** start **

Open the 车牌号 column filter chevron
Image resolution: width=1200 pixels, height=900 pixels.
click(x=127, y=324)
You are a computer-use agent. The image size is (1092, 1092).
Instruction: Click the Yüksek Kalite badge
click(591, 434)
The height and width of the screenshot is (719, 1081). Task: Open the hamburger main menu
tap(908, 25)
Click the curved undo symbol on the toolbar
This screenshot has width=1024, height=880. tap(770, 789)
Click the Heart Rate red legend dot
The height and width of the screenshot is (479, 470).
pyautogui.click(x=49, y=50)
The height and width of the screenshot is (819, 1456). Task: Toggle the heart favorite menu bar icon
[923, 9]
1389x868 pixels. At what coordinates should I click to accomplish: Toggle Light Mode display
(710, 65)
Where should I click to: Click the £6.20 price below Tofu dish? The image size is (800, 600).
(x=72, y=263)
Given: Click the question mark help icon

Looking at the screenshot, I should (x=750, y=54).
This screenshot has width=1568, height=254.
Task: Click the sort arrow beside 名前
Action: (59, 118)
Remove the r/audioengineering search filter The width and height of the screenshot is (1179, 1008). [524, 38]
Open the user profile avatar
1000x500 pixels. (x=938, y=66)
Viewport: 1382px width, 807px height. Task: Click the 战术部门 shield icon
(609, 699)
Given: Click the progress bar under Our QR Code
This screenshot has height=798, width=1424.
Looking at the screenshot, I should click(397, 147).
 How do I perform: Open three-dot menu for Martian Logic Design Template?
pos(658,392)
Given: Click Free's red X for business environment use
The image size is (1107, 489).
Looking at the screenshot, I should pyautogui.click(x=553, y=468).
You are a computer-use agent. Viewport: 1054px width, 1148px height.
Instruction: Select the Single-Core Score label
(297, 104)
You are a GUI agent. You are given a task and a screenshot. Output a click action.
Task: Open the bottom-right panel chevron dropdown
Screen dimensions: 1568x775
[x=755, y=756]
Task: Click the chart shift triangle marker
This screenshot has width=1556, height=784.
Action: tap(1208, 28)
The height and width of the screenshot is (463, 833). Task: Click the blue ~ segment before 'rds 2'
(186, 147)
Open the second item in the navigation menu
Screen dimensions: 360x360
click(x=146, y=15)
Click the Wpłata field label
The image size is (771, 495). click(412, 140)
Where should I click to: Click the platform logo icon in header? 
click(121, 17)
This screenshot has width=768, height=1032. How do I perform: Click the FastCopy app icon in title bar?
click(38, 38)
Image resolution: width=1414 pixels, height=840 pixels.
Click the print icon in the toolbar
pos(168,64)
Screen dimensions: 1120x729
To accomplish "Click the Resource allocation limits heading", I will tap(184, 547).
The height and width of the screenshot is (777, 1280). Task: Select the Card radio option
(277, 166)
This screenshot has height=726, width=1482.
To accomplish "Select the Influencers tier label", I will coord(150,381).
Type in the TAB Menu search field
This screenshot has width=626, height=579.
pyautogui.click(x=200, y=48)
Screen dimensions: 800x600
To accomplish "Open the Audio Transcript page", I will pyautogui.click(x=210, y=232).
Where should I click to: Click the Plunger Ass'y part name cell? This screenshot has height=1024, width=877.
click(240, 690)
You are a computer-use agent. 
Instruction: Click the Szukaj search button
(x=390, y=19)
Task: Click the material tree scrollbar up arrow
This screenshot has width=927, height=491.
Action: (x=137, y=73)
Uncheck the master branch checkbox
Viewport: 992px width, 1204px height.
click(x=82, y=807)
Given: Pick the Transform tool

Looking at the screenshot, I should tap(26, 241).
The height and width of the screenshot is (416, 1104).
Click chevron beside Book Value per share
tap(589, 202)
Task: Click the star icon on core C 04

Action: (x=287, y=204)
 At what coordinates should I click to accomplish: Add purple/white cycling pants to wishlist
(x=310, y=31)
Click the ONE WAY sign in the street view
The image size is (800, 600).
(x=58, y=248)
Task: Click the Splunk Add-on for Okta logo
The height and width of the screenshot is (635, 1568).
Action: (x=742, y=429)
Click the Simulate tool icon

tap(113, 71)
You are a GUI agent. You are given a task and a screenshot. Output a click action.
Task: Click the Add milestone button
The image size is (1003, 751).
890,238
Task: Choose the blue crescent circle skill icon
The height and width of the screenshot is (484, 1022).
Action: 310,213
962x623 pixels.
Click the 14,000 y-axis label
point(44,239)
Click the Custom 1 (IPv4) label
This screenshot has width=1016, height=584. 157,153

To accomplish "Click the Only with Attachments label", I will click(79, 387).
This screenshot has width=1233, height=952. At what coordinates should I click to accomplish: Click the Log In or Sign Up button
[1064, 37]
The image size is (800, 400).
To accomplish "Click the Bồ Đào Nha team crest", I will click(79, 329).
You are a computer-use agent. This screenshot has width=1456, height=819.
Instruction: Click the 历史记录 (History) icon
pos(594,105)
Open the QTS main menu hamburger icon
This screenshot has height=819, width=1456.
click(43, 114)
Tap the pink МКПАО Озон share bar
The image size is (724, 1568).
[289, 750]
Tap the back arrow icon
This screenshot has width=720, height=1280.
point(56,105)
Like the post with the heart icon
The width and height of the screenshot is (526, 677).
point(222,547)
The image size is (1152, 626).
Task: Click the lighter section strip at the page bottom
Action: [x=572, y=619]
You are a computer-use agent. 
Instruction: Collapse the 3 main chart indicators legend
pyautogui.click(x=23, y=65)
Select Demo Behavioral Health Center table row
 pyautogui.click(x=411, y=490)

** end **

→ **Direction**: Reproduce the lines starting at the one containing "You are a computer-use agent. Viewport: 1054px" and ending at the one containing "[x=755, y=756]", requests included, but increase every coordinate in the answers by 23.

→ **Response**:
You are a computer-use agent. Viewport: 1054px width, 1148px height.
Instruction: Select the Single-Core Score label
(320, 127)
You are a GUI agent. You are given a task and a screenshot. Output a click action.
Task: Open the bottom-right panel chevron dropdown
Screen dimensions: 1568x775
[x=778, y=779]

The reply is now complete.